L’appello di Flamini

In tutto ciò Flamini – mercoledì mattina si è svolta una conferenza stampa sul tema – puntualizza che «il tempo per intervenire ci sarebbe, ma servirebbe un’azione forte, coesa di tutta la provincia, nella consapevolezza che perdere la Camera di commercio significherebbe perdere un ultimo presidio di autonomia delle imprese e delle realtà associative del territorio». Più ha volte ha rimarcato l’assenza delle istituzioni e delle associazioni di categoria: «Non hanno fatto sentire la loro voce a sostegno dell’ente camerale, mentre in altre realtà le Camere hanno presentato il ricorso insieme a sindaci o ad alcune associazioni di categoria». All’appuntamento odierno hanno preso parte il primo cittadino di Amelia Laura Pernazza e il vicesindaco di Narni, Marco Mercuri: la questione sarà portata all’attenzione della segreteria di presidenza Anci. Assenti i parlamentari umbri.

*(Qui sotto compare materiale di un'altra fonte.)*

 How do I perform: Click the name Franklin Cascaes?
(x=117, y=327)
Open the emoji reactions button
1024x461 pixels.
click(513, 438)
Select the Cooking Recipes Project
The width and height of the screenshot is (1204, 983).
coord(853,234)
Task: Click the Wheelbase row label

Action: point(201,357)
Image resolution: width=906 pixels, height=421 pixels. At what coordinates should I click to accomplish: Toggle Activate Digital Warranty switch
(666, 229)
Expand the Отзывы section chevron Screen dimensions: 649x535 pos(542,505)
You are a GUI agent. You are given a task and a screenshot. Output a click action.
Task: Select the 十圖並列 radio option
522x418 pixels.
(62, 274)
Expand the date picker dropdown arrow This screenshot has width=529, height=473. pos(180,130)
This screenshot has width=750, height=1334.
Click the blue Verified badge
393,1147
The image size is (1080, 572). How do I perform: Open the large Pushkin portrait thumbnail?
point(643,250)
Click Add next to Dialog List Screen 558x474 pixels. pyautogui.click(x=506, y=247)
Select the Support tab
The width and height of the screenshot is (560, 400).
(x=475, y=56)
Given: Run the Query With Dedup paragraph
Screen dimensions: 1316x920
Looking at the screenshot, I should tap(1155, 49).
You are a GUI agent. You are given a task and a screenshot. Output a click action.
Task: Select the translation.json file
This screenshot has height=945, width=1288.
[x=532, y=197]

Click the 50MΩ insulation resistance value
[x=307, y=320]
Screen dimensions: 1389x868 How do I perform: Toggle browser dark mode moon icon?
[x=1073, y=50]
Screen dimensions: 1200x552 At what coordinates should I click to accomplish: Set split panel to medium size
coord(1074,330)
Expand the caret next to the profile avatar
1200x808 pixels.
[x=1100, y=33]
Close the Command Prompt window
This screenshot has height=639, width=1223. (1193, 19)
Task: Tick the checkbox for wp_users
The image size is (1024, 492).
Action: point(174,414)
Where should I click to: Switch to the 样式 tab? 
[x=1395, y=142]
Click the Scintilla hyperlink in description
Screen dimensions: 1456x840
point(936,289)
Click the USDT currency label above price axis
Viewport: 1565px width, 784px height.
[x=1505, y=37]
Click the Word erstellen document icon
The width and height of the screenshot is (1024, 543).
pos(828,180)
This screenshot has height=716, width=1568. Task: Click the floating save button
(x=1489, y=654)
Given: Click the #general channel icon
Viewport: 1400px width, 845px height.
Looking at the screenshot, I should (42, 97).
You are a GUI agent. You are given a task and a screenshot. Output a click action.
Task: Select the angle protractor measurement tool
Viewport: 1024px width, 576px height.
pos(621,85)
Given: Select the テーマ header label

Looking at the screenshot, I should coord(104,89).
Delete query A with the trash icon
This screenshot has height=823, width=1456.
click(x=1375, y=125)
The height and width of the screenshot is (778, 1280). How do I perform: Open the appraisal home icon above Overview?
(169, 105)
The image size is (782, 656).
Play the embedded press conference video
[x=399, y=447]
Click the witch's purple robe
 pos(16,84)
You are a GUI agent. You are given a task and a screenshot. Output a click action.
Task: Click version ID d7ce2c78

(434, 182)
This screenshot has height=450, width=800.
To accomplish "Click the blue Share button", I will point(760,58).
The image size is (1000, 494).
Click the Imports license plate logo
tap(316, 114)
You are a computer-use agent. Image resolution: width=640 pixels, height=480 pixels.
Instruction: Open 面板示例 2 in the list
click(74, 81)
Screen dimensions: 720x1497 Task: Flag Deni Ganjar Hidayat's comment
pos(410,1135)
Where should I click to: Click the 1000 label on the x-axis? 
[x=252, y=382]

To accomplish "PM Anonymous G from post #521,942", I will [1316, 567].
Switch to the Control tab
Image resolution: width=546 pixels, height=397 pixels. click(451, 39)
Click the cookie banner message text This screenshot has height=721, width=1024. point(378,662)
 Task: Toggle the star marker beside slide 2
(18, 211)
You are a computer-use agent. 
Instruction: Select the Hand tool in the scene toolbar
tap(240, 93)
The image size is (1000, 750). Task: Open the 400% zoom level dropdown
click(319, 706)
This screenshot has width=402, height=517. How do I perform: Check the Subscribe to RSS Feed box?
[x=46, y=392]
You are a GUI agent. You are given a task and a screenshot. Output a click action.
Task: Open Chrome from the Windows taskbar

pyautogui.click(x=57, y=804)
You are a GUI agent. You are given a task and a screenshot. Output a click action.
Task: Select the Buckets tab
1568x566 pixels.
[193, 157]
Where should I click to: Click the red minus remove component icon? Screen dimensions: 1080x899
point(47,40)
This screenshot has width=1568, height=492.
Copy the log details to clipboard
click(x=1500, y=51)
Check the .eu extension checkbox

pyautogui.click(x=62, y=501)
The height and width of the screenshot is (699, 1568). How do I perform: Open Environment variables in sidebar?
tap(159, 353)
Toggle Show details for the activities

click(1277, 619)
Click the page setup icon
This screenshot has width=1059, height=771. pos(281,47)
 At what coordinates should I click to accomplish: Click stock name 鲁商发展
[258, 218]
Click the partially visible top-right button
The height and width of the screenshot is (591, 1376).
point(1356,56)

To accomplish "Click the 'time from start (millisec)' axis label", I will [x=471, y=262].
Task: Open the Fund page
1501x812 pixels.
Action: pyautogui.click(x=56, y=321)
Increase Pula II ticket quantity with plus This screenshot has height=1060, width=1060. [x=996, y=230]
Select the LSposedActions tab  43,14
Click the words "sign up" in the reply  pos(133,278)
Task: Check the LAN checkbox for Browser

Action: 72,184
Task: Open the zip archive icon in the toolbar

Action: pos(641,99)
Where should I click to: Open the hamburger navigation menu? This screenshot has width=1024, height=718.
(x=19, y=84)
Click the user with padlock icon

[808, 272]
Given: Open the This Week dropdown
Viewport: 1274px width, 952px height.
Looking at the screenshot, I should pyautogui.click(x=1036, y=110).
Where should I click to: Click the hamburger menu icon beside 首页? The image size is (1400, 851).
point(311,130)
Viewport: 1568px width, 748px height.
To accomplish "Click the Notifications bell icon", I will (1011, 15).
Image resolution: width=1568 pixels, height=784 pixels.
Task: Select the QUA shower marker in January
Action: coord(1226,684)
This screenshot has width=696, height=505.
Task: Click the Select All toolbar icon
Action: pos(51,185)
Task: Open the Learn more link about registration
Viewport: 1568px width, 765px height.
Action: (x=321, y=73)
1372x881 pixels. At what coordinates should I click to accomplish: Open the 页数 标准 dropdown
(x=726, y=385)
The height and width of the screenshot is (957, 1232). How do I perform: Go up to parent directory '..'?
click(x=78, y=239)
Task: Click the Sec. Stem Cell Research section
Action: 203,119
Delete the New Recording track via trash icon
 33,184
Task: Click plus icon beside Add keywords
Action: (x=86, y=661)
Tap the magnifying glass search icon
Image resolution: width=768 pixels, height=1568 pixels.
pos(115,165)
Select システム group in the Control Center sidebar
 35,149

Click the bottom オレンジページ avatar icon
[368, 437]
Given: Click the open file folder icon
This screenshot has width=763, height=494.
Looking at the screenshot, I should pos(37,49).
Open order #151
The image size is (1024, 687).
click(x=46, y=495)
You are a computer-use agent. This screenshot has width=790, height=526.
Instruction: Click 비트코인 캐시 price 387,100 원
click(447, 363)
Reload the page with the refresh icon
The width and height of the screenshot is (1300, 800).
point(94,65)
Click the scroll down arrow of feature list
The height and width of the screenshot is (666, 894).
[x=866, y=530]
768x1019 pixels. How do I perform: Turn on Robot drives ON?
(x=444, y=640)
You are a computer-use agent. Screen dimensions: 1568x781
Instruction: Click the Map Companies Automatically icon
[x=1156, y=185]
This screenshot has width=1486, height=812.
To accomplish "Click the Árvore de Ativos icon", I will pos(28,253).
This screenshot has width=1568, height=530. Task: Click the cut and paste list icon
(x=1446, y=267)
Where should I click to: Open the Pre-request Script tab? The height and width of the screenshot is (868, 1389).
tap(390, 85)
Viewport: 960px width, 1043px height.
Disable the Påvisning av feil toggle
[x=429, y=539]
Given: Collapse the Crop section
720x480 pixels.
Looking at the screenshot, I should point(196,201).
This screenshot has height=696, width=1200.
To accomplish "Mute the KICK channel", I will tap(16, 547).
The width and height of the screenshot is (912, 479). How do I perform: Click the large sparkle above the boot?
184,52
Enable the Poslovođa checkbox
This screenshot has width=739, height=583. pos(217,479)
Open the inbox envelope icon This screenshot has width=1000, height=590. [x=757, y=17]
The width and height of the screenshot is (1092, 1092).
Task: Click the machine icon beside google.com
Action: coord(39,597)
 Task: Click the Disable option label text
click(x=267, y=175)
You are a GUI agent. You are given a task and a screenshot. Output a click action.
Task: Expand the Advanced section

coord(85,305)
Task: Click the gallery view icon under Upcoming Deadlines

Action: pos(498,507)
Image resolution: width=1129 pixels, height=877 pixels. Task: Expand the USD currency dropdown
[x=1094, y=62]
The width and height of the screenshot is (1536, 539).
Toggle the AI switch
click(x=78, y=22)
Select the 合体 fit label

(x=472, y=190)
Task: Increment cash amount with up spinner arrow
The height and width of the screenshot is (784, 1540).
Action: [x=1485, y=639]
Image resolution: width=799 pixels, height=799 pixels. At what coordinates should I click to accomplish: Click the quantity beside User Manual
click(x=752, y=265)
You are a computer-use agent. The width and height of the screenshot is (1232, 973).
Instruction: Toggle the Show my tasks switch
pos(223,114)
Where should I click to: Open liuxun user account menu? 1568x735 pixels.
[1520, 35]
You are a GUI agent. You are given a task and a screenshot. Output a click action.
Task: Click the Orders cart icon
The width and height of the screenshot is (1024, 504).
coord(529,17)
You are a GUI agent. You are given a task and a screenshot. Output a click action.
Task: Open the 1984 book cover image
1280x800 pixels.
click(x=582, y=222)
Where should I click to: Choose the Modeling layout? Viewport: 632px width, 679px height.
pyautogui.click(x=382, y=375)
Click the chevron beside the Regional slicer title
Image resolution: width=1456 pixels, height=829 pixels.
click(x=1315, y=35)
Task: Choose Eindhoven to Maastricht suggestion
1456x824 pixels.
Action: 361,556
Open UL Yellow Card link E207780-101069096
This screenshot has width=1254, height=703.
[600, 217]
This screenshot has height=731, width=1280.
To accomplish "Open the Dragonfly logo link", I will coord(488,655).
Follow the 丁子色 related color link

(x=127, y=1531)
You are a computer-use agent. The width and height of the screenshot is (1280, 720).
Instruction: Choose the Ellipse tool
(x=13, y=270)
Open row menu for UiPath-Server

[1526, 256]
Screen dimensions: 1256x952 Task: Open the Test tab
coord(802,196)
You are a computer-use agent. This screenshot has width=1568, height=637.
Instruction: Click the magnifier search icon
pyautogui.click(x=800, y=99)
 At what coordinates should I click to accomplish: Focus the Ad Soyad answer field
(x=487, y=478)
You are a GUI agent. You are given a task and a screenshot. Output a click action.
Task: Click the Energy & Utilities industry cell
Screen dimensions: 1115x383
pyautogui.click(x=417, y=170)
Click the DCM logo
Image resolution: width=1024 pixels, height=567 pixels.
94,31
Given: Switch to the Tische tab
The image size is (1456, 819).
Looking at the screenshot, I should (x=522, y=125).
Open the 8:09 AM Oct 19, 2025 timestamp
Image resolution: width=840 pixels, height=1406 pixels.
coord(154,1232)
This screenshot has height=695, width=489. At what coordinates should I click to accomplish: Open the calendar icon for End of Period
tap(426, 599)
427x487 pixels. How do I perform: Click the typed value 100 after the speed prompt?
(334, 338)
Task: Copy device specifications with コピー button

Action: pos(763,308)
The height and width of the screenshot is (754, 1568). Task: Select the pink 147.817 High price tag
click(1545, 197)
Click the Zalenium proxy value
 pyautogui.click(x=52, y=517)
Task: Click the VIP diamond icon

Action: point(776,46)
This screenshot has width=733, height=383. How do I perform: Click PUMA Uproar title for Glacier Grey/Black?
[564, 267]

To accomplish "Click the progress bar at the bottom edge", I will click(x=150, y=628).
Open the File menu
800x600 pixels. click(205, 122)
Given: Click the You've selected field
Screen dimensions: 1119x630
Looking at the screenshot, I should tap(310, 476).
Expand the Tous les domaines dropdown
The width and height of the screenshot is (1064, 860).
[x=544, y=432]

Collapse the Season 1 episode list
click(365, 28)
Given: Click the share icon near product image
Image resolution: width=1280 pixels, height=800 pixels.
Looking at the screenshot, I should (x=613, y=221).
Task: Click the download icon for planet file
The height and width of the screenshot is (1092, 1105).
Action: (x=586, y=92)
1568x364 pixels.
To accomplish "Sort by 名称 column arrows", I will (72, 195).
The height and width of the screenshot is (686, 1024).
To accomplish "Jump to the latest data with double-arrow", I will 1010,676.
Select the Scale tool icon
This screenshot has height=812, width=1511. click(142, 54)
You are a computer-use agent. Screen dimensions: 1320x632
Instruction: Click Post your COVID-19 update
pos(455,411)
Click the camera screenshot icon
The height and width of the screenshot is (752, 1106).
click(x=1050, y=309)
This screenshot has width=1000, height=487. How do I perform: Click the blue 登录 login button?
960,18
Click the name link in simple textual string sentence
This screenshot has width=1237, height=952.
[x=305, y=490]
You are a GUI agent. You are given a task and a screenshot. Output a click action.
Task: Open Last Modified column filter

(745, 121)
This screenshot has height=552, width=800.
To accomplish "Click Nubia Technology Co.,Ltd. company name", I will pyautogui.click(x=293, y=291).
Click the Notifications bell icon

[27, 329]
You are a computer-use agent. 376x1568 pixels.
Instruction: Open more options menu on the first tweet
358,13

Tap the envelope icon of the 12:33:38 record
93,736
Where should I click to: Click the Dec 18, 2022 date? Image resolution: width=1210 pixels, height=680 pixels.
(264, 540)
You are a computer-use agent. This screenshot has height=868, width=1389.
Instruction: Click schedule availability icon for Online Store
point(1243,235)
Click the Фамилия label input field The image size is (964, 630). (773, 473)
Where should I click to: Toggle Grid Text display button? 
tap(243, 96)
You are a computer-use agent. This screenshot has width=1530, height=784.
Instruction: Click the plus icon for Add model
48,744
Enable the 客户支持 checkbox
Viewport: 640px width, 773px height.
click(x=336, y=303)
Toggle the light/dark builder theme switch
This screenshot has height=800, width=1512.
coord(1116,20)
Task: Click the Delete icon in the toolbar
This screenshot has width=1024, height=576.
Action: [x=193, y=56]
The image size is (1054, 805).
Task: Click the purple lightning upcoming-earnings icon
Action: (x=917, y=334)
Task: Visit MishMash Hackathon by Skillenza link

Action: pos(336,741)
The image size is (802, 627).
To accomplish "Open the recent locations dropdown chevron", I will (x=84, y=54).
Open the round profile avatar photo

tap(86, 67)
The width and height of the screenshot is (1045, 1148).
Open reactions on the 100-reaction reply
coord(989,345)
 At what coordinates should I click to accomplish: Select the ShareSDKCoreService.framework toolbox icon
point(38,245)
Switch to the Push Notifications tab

La Camera di commercio di Terni

Il rischio

Il segretario generale dell’ente, Giuliana Piandoro, ha messo sul tavolo i numeri riguardanti «le ingenti risorse riversate – 10 milioni investiti in bandi e progetti nell’ultimo quinquennio – sulle imprese ternane; difficilmente potranno essere concentrate tutte sul territorio ternano se il centro decisionale non sarà più a Terni. Nel 2020 da gennaio ad oggi già 2milioni e 400mila euro a favore delle imprese, per sostenere la liquidità, in azienda, il turismo e l’internazionalizzazione». In periodo di lockdown sono state esaminate oltre 850 richieste di esenzione di chiusura attività, elemento che ha consentito alle aziende del territorio di continua a lavorare durante la pandemia covid-19. «Siamo un sostegno importante per le imprese del territorio, abbiamo una governance locale e conosciamo i bisogni del territorio, tutto questo scomparirà con la nascita della Camera dell’Umbria e il conseguente spostamento dei centri direzionali», è stato sottolineato. «Ancora non comprendiamo quale sarebbe il vantaggio di una fusione, considerato che il riordino e le norme precedenti e successive di contenimento della spesa hanno già enormemente ridotto i costi dell’ente. Sei anni dopo, un territorio afflitto da crisi insormontabili potrebbe subire anche questo. La sede principale sarebbe a Perugia e a Terni rimarrebbe una sede operativa con un ruolo assolutamente marginale. Dopo Banca d’Italia, Arpa, l’elenco degli enti persi o accorpati con realtà più grandi si allungherebbe».

La richiesta

L’input che parte dalle Camere di commercio – rivolta a tutti i livelli della politica – è la «modifica del testo vigente che renda ‘volontari’ e ‘non obbligatori’ gli accorpamenti, superando il numero massimo di sessanta, indicato con immotivato senso nella legge Madia. Se gli enti hanno un equilibrio economico-finanziario e noi lo abbiamo raggiunto dopo alcuni anni di risparmi e strategie di contenimento dei costi, possiamo tranquillamente ‘servire’ il nostro territorio dando servizi e risorse alla imprese, come sempre abbiamo fatto in questi anni e soprattutto in questo periodo di pandemia, che lascerà inevitabilmente strascichi di crisi socio-economica – ha chiuso Flamini – che non potrà non essere presidiata direttamente dal territorio e sul territorio».